Die Ozonschicht der Erde erholt sich - aber nicht überall. Die Schicht, die die Erde vor den krebserregenden UV-Strahlen der Sonne schützt, wird an den Polen zwar wieder dicker, nicht aber in tieferen Breitengraden, berichten Forscher im Fachblatt "Atmospheric Chemistry and Physics". Dort schrumpfe die Ozonkonzentration in der unteren Stratosphäre - zwischen 15 und 24 Kilometern über der Erde - weiter. Warum, wissen die Experten noch nicht.

"Das Ozon in der Stratosphäre erholt sich offenbar nicht zwischen den 60. Breitengraden Nord und Süd", schreiben die Forscher. Das schließt große Teile der Welt mit ein - auch beispielsweise Deutschland. Die Folgen könnten den Forschern zufolge schlimmer sein als die Konsequenzen durch dünne Ozonschichten an den Polen. Zum einen, weil die UV-Strahlung in mittleren Breiten höher sei als an den Polen und zum anderen, weil dort mehr Menschen lebten.

Forscher lehnten sich zurück

"Das ist verblüffend und besorgniserregend", sagt der Leiter der Atmosphärenforschung am Alfred-Wegener-Institut in Bremerhaven, Markus Rex, über die Ergebnisse. Forscher hätten sich zuletzt ein bisschen zurückgelehnt, "um der Ozonschicht bei der Erholung zuzusehen", sagte Rex, der an der Studie nicht beteiligt war. Er bezeichnete die Untersuchung als robust und solide.

An den Polen war in den 80er Jahren ein besonders rasanter Schwund des Ozons bemerkt worden. In der Antarktis tat sich jedes Jahr ein regelrechtes Ozonloch auf. Die Lage besserte sich dort aber durch das Montreal-Protokoll von 1987, das die Produktion von ozonschädigenden Chemikalien weitgehend gestoppt hat, schreiben die Forscher. Die Chemikalien wurden etwa in Kühlgeräten verwendet.

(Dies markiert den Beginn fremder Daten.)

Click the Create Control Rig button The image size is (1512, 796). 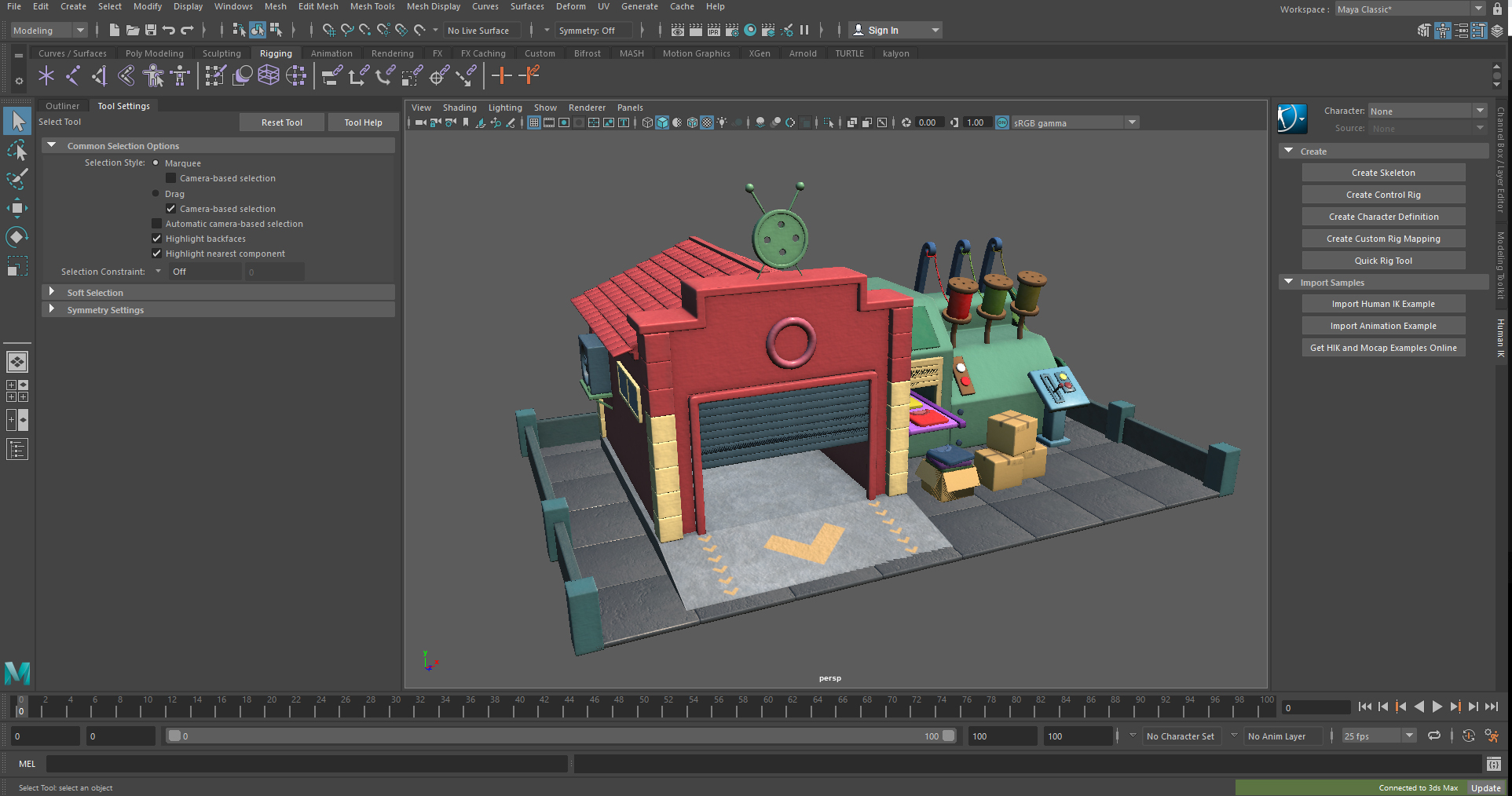[1383, 194]
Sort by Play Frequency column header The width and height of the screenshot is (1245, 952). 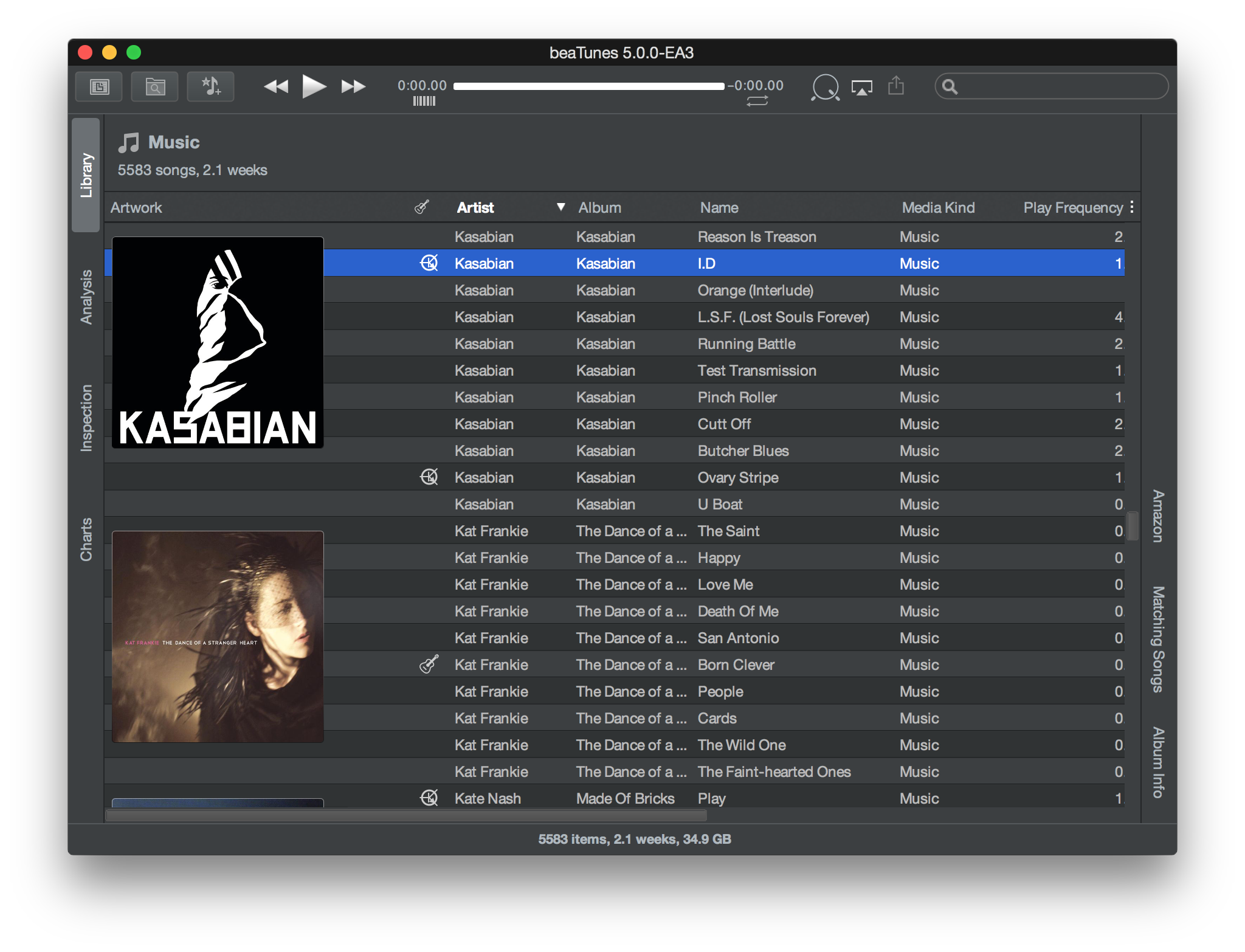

Die Ozonkonzentration in der oberen Stratosphäre über 30 Kilometern sei seit 1998 deutlich gestiegen, heißt es in der Studie.

Produktionsstopp der Chemikalien trotzdem erfolgreich

Dass die Erholung die tieferen Breitengraden nicht erreichte, konnten die Forscher erst jetzt durch eine neue Datenanalyse nachweisen. Sie verknüpften dazu Ergebnisse aus zahlreichen Messungen verschiedener Forscher und stellten eine umfassende Datenreihe seit 1985 her.

"Diese Ergebnisse stellen nicht den Erfolg des Montreal-Protokolls in Frage", betonte Rex. Es sei erwiesen, dass der Produktionsstopp der Chemikalien erheblich zur Erholung der Ozonschicht in der oberen Stratosphäre und an den Polen beigetragen habe.

Möglicher Grund: Kurzlebige Gase und Klimawandel

Eine Erklärung für die gegenteilige Entwicklung in tieferen Breitengraden könnten kurzlebige Gase und der Klimawandel sein, so die Studie. Die Menge der Gase wachse, und sie könnten durch stärkere Gewitterstürme vielleicht schneller in die untere Stratosphäre gelangen und dort Chlor und Bromatome freisetzen, die Ozon zerstören.

Welche Folgen der fortgesetzte Ozonschwund in der unteren Stratosphäre für Mensch und Ökosystem habe, lasse sich noch nicht abschätzen, erklärte die ETH. Die Wissenschaftler wollten die Ursachen klären, hieß es. Ein internationales Team unter Leitung von ETH-Forschern und des Physikalisch-Meteorologischen Observatorium Davos erbrachte die Nachweise mit Hilfe von Satellitenmessungen und statistischen Methoden.